ASPEN, Colorado (AP) -- While Hunter S. Thompson's suicide shocked many in his out-of-the-way neighborhood, one of his closest friends said Monday the writer had been in a lot of pain after a broken leg and hip surgery.
"I wasn't surprised," said George Stranahan, a former owner of the Woody Creek Tavern, one of Thompson's favorite hangouts. "I never expected Hunter to die in a hospital bed with tubes coming out of him."
Thompson died in his home Sunday evening from a self-inflicted gunshot wound to the head, Pitkin County Coroner Dr. J. Steve Ayers said Monday.
Authorities refused to say whether a note was found. Thompson's body was found by his adult son, Juan, later Sunday evening.
Investigators recovered the weapon, a .45-caliber handgun.
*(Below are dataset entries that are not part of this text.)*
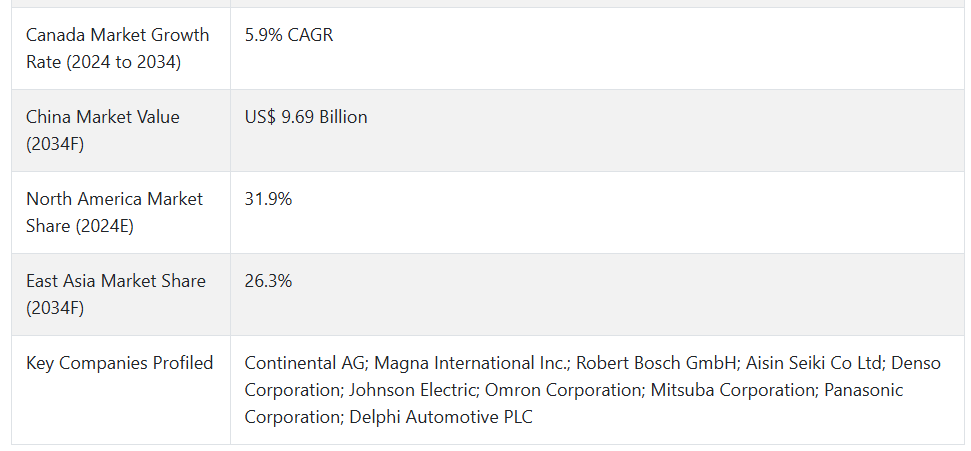This screenshot has height=451, width=971.
Task: Click Aisin Seiki Co Ltd text
Action: point(814,363)
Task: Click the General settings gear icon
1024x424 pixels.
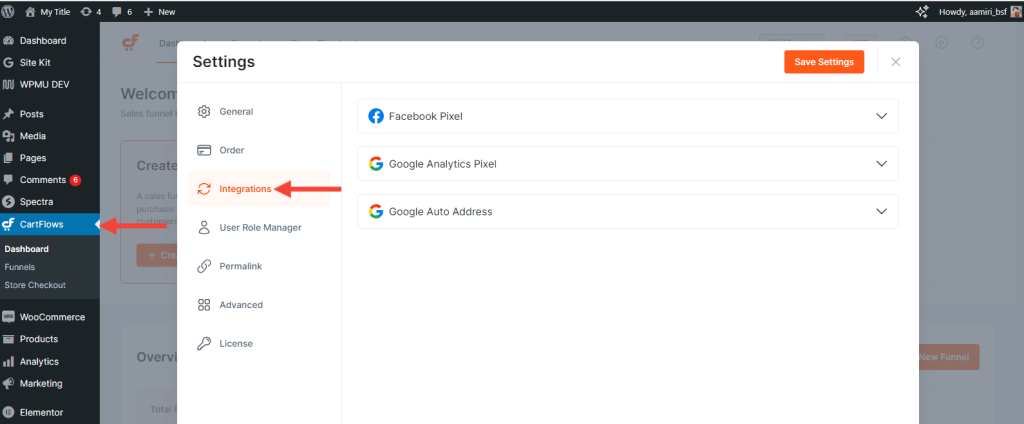Action: (x=204, y=112)
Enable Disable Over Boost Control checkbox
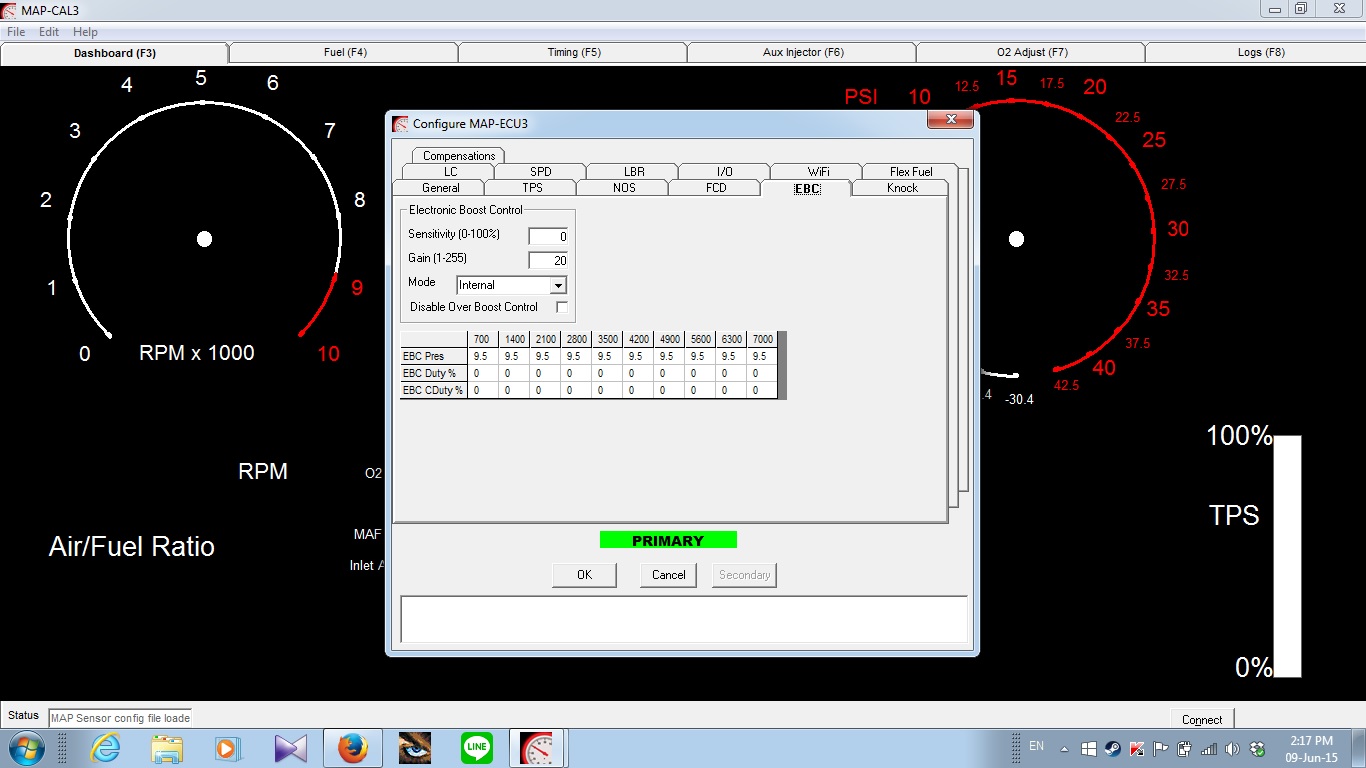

Neighbors in Thompson's Woody Creek neighborhood said a broken leg had kept him from getting out as often as in the past, including to the tavern.
But Shep Harris, who now owns the tavern, said Thompson would sometimes slip in for a drink and a smoke if no one else was there.
Patrons normally are not allowed to light up because the tavern does not have a separate smoking area, but if Thompson were the only customer, he got a waiver.
"We called it the Hunter Rule," Harris said.
Mike Cleverly, a neighbor and longtime friend, spent Friday night watching a basketball game on TV with Thompson. He said Thompson was clearly hobbled by the broken leg. "Medically speaking, he's had a rotten year," he said.
But he added that "he's the last person in the world I would have expected to kill himself. I would have been less surprised if he had shot me."
Thompson was legendary for his love of firearms.
"He had a thing about guns," said Mary Eshbaugh Hayes, an acquaintance and a former editor of the Aspen Times. "I was always very worried he was going to shoot someone."
He did, at least once. In 2000, he accidentally slightly wounded his assistant trying to chase a bear off his property.
Hayes said she was present when a drunken Thompson fired three shots into a copy of one of his books and gave it to a friend, saying, "This is your autographed copy."
Despite the gunfire and the wild, drug-addled image he projected in his writing, Thompson was on good terms with the sheriff's department and was friends with Sheriff Bob Braudis and with DiSalvo, the sheriff's director of investigations.
"I would definitely call him a friend," DiSalvo said. "This was not the way I expected Hunter to die."